When the user leaves the radius or chooses to end their Blurr session, all the photographs taken in that time span remain on the app for 24 hours. This provides an opportunity for the user to download any desired pictures onto their camera roll.
“[We’re] solving this one particular problem, which is how can college students get access to meaningful pictures being taken around [them],” Arvidsson said. “We see a gap in the photo-sharing industry for it.”
The concept for Blurr was hatched during a “very hungover Sunday” morning, Marley joked. After throwing a going-away party for a mutual friend on a Saturday night in February 2015, the three friends were searching in vain the next morning for a misplaced “squad picture” when they had a revelation.
“We’re sitting there at breakfast like ‘Wow, we don’t have this picture.’ And we knew tons of people were taking pictures that night, unbelievable photos, and we didn’t have access to them,” said Korman, a third-year economics and marketing major. “We sat back and realized […] this problem happens all the time, and it really bothered us.”
The three students then trekked in the snow to Snell Library, where the planning for Blurr began.
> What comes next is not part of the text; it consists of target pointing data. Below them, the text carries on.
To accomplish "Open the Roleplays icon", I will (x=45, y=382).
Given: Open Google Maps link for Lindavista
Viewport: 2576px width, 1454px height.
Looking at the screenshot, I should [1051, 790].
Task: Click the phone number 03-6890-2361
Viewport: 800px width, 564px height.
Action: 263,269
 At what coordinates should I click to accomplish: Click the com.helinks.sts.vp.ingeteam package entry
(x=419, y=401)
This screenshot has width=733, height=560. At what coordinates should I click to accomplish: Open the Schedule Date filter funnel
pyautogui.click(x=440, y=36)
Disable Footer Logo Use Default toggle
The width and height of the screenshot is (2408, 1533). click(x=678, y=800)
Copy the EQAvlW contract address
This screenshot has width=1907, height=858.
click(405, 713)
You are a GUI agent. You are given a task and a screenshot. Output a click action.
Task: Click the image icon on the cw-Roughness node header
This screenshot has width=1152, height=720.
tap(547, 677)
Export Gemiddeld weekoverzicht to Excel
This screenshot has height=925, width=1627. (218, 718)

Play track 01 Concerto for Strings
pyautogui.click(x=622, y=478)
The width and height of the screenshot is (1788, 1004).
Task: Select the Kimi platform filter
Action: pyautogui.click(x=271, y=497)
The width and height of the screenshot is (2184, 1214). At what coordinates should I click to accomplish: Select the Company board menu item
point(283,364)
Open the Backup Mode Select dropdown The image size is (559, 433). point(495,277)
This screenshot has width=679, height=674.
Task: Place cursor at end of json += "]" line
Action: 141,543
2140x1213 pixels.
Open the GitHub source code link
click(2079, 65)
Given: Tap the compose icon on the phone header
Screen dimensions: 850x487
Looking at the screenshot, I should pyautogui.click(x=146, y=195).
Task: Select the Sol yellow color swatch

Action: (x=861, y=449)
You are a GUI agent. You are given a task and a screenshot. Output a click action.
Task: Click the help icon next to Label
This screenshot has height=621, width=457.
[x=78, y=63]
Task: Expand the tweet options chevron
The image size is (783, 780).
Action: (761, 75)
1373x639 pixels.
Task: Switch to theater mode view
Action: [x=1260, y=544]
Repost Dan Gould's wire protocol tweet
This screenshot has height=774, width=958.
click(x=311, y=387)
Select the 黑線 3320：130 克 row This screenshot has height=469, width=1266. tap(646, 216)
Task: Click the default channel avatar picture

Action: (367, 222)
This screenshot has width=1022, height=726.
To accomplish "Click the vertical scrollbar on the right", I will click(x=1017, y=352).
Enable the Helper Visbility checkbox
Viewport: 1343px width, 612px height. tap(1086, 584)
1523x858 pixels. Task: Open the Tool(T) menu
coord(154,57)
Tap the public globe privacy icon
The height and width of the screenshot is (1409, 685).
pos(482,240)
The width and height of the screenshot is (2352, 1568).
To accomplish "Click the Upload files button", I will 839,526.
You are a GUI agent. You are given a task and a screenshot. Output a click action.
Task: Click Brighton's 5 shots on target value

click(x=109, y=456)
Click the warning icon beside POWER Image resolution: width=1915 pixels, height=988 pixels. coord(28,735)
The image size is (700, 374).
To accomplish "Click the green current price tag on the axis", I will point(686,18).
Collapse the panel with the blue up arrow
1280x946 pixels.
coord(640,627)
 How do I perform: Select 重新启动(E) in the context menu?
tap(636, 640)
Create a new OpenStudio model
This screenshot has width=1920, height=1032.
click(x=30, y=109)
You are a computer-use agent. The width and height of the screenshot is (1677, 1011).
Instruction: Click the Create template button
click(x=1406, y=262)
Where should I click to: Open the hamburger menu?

Before long, Blurr was entered into IDEA, Northeastern’s venture accelerator for student entrepreneurs, which helped shape their vision and business approach, Korman said.
Through the university, the team also partnered with SCOUT, a student-led design studio, and NorthOut, a Boston-based software development company.
“We really pride Blurr on being 100 percent authentic to Northeastern,” Korman said.
The three co-founders hope that Blurr will become the indispensable hub for all photographs taken on any platform and help college students share important memories and experiences with each other.
“When we thought about it, we noticed that social media […] slowly but surely is disconnecting people and making them stretch further apart from each other,” Korman said. “Blurr actually does the opposite of that, because it’s connecting people in the same place in the same time.”